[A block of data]
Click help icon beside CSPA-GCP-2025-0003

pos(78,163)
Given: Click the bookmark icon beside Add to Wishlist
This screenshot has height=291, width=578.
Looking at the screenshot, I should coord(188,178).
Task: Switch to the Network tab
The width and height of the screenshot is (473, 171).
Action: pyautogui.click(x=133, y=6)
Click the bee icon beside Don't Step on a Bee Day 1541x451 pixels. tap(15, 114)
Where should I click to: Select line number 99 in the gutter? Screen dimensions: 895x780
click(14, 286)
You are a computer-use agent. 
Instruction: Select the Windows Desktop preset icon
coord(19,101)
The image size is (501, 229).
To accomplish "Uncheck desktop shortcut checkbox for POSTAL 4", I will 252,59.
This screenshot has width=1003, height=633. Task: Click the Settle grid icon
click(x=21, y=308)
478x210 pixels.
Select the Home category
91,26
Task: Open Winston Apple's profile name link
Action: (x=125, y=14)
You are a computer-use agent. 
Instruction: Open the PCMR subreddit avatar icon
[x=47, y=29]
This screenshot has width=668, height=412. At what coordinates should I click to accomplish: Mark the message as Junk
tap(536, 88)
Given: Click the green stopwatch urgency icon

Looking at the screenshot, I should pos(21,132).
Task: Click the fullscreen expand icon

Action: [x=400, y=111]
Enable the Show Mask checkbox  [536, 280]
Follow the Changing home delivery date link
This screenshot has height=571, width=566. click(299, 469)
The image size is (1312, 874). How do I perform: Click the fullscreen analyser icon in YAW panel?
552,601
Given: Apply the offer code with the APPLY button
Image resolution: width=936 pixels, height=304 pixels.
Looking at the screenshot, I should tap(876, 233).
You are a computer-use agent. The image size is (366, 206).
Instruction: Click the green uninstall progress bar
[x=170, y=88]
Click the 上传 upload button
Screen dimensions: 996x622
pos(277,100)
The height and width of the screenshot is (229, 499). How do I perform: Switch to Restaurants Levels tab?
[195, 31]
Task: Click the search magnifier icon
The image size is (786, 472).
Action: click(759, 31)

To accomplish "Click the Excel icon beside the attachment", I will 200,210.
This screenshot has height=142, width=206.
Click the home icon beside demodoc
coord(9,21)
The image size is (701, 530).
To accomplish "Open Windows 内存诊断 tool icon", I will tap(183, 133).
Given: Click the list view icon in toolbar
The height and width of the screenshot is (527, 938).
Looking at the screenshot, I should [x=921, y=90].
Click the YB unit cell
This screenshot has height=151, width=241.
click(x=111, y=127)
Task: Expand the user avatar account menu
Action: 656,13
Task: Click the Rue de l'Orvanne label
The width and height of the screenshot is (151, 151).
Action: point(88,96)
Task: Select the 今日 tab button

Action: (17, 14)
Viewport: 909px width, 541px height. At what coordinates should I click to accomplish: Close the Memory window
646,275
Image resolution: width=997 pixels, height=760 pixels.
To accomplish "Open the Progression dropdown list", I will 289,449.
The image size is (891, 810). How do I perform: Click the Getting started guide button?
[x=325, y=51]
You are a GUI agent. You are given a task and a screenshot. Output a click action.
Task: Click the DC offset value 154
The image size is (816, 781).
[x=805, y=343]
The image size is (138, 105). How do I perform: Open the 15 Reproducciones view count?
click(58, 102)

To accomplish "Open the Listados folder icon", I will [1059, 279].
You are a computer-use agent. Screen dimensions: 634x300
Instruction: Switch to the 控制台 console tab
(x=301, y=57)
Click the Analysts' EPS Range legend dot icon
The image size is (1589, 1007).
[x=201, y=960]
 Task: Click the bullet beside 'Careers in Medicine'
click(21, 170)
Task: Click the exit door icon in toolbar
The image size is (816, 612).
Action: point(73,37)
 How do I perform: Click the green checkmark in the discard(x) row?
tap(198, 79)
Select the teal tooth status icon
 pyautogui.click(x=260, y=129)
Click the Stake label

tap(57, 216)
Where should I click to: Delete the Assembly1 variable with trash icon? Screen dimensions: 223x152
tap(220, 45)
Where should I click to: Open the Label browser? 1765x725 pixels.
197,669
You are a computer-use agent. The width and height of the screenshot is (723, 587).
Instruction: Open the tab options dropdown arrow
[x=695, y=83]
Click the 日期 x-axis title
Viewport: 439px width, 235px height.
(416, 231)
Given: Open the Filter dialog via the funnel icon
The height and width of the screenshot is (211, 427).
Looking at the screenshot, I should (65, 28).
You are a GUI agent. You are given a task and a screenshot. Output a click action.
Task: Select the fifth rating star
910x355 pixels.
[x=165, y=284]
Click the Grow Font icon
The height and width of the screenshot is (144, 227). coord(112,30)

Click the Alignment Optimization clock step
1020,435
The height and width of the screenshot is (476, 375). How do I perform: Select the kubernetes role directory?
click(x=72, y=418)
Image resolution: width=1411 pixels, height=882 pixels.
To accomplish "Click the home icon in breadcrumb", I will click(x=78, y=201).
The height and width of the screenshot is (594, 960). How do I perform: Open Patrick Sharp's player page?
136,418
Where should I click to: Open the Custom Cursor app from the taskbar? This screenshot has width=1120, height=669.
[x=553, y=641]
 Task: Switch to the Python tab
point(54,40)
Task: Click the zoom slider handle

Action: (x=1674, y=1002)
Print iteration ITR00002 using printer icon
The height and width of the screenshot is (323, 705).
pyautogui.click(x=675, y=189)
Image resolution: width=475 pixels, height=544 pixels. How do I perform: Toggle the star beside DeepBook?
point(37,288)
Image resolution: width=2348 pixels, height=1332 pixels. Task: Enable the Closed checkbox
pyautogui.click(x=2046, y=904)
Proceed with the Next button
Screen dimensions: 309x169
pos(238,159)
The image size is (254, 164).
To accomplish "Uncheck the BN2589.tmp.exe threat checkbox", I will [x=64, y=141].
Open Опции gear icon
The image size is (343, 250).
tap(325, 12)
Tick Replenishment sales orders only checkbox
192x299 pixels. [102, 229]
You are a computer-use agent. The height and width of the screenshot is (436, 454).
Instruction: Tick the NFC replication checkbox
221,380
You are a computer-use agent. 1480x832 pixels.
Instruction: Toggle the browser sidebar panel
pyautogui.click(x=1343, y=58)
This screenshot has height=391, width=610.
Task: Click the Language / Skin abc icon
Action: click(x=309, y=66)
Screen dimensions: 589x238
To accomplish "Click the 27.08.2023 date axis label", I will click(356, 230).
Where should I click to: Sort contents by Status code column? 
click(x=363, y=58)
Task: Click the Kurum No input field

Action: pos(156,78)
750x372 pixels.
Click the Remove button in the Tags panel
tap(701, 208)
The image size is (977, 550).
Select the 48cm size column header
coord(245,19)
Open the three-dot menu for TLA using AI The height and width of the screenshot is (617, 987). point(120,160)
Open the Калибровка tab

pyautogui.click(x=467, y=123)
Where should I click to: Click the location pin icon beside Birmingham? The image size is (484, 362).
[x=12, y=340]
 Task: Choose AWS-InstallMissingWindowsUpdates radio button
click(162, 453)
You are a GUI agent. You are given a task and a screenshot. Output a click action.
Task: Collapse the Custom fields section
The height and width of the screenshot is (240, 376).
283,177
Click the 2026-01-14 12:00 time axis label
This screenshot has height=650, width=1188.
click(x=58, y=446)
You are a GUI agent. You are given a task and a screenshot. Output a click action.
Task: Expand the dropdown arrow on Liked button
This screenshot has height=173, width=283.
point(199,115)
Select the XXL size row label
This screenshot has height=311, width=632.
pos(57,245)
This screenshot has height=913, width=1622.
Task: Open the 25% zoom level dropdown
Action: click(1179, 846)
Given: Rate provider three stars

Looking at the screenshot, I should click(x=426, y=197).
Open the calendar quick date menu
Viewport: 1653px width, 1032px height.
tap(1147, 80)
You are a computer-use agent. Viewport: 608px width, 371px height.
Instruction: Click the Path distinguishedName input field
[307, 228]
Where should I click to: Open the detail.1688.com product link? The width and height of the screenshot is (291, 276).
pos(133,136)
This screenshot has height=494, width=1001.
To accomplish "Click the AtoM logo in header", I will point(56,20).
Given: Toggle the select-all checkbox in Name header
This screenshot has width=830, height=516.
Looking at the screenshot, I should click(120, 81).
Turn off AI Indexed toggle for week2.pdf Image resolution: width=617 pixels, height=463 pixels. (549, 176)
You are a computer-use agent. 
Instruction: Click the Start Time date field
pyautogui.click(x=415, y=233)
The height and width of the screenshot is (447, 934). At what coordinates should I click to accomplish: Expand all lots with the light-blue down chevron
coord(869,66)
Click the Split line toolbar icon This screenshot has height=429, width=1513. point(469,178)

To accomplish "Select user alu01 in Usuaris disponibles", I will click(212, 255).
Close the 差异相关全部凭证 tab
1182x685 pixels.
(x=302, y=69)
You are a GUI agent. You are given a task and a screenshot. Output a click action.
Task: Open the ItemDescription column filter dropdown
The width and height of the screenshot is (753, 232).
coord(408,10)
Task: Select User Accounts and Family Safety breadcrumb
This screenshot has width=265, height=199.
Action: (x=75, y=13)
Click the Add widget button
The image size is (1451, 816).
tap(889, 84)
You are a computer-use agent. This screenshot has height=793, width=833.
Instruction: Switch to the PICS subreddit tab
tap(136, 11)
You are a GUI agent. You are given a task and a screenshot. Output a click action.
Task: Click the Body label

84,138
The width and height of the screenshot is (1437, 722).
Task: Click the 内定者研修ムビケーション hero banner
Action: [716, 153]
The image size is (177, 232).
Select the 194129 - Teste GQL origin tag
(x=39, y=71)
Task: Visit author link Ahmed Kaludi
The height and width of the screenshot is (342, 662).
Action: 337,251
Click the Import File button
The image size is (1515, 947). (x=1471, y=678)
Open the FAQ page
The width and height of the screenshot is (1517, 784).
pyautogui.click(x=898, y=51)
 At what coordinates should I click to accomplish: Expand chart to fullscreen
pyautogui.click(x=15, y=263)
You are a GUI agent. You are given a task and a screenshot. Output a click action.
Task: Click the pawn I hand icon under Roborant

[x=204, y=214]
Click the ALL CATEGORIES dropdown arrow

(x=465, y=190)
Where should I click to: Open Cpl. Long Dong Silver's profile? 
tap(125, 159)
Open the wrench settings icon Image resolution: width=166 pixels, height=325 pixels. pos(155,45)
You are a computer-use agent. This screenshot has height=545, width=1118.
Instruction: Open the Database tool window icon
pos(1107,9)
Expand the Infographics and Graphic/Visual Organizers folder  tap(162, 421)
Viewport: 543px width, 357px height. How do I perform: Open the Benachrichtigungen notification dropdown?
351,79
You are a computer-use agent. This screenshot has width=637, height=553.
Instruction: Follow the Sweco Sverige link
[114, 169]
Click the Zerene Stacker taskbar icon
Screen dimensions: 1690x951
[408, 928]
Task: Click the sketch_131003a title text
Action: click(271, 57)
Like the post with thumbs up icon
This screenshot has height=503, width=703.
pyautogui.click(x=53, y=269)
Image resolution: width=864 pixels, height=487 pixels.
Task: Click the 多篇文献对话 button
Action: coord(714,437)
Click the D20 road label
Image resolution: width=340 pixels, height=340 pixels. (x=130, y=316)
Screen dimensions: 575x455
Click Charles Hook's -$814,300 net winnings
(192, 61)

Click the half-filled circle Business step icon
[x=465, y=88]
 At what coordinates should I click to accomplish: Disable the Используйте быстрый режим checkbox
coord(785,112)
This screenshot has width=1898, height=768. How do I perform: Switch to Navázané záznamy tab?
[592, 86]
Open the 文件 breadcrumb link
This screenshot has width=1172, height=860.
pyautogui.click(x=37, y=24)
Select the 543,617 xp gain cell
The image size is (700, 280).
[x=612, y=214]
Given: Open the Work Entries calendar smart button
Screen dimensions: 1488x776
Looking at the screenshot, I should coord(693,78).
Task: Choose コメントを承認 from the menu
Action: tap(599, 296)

* WORK TO BE COMPLETED: Lay out the lines of the records from the one containing "Where should I click to: Sort" through the one containing "click(162, 453)" as a numbered list, omitting blank lines.

* EXERCISE ANSWER:
1. Where should I click to: Sort contents by Status code column? 
2. click(x=363, y=58)
3. Task: Click the Kurum No input field
4. Action: pos(156,78)
5. 750x372 pixels.
6. Click the Remove button in the Tags panel
7. tap(701, 208)
8. The image size is (977, 550).
9. Select the 48cm size column header
10. coord(245,19)
11. Open the three-dot menu for TLA using AI The height and width of the screenshot is (617, 987). point(120,160)
12. Open the Калибровка tab
13. pyautogui.click(x=467, y=123)
14. Where should I click to: Click the location pin icon beside Birmingham? The image size is (484, 362).
15. [x=12, y=340]
16.  Task: Choose AWS-InstallMissingWindowsUpdates radio button
17. click(162, 453)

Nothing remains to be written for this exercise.